**Supplied records**

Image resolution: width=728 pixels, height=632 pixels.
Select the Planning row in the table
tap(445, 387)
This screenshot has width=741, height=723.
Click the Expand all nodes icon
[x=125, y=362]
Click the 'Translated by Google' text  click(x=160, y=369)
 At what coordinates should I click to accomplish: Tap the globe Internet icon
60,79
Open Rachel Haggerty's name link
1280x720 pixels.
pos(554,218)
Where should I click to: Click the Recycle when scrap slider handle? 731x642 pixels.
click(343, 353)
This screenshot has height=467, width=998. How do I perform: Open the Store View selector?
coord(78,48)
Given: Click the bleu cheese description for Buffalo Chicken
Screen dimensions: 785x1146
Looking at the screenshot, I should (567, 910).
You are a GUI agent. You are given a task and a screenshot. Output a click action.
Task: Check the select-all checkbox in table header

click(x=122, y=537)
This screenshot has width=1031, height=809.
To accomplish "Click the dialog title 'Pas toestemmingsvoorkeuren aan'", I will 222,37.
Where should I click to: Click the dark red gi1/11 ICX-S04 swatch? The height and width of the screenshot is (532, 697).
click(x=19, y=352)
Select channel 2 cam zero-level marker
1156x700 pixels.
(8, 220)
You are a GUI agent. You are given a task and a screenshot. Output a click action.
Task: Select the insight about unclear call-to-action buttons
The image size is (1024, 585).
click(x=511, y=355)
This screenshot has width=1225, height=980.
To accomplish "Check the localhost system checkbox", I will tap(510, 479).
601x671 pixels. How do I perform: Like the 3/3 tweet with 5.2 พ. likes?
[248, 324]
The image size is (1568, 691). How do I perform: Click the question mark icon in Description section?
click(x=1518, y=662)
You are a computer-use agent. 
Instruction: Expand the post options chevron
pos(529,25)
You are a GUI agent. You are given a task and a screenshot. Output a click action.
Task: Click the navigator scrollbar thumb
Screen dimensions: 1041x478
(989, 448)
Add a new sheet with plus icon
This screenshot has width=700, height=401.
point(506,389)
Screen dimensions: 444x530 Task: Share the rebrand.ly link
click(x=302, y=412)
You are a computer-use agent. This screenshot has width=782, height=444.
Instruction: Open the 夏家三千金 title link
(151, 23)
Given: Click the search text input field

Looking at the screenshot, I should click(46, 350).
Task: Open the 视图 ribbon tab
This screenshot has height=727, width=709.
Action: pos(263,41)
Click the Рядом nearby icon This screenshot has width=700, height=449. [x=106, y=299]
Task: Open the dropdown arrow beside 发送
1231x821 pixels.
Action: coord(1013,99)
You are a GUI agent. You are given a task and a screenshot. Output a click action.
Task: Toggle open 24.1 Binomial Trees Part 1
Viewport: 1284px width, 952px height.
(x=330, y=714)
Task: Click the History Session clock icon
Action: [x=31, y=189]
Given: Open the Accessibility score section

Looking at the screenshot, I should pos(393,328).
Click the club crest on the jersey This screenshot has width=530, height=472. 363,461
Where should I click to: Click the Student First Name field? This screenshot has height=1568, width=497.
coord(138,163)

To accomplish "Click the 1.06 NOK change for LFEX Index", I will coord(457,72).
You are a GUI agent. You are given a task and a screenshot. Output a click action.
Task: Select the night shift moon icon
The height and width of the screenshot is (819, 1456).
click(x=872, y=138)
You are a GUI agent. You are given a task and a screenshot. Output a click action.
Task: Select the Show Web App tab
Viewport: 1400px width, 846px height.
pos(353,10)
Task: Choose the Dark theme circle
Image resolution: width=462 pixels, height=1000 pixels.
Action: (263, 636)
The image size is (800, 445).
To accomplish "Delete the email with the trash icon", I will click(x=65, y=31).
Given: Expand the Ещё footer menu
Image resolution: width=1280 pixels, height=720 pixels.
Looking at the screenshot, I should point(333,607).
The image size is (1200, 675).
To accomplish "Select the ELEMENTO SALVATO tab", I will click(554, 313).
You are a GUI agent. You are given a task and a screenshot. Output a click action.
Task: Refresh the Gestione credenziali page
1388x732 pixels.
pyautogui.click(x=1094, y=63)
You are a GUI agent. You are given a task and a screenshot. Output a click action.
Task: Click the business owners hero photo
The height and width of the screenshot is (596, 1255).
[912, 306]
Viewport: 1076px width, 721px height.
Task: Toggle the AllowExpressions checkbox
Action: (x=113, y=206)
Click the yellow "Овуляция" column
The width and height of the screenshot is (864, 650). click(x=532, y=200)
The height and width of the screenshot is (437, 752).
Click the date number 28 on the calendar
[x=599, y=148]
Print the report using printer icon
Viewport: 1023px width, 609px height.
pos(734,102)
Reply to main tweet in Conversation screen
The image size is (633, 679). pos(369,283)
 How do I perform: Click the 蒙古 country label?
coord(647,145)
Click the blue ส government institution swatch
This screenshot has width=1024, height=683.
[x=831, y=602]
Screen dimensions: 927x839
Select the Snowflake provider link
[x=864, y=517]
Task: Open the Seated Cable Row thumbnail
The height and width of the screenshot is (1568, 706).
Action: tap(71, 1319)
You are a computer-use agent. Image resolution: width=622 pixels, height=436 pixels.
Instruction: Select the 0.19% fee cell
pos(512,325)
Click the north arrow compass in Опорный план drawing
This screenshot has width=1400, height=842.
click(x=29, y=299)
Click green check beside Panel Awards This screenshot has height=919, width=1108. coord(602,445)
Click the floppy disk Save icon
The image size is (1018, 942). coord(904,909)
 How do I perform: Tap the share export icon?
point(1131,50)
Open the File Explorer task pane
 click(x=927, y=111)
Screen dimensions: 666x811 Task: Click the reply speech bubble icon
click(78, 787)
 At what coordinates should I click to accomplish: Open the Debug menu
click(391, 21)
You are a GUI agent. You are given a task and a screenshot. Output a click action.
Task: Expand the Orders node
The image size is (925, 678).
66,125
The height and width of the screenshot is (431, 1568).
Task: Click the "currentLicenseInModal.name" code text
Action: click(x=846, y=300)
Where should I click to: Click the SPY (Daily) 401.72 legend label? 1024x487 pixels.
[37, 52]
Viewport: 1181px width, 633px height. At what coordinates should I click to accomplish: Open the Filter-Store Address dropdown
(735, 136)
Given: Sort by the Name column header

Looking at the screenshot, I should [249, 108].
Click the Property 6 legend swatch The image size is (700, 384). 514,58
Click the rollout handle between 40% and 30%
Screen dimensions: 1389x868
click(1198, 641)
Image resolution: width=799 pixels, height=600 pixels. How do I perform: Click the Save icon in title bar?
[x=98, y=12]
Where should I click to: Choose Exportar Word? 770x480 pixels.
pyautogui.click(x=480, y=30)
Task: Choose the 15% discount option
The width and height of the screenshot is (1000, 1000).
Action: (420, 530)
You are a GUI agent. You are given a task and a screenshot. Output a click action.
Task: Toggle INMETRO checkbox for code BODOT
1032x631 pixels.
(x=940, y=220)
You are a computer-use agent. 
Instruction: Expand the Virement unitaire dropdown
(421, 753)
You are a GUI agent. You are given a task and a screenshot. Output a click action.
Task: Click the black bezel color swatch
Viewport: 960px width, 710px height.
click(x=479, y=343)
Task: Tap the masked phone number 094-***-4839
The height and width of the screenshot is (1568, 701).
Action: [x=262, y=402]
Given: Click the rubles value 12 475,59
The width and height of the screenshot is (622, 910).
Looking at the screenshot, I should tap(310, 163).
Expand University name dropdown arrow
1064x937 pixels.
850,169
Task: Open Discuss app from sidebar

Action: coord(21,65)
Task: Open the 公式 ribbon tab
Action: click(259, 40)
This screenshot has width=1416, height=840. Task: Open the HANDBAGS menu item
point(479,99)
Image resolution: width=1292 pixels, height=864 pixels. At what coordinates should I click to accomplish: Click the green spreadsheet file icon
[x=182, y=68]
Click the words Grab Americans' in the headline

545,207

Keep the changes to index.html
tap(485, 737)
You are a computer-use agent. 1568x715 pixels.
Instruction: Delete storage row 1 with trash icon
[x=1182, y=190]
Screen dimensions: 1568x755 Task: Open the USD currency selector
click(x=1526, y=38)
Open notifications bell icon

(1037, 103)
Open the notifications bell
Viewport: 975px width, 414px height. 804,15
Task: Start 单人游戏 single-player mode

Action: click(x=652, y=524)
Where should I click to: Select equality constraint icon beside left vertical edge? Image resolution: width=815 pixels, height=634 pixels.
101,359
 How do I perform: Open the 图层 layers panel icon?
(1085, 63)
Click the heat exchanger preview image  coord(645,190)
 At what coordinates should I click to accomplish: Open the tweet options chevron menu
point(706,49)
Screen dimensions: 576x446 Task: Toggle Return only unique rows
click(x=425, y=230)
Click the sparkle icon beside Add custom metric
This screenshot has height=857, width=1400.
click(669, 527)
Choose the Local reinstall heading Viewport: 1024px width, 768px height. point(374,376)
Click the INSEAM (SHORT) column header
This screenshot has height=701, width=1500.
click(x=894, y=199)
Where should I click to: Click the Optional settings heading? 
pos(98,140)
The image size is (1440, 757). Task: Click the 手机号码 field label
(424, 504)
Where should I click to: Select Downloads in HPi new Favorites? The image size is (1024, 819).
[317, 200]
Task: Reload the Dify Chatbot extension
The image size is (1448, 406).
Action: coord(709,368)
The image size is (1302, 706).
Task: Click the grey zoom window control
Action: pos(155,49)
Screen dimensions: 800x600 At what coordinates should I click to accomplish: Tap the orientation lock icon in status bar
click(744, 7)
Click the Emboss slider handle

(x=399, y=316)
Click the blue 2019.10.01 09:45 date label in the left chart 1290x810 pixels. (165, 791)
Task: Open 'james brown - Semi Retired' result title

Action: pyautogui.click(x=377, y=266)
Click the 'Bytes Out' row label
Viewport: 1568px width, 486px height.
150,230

**What to do**
Report how many lines in the listing above include the word "computer". Give nothing but the number.

**Result**
5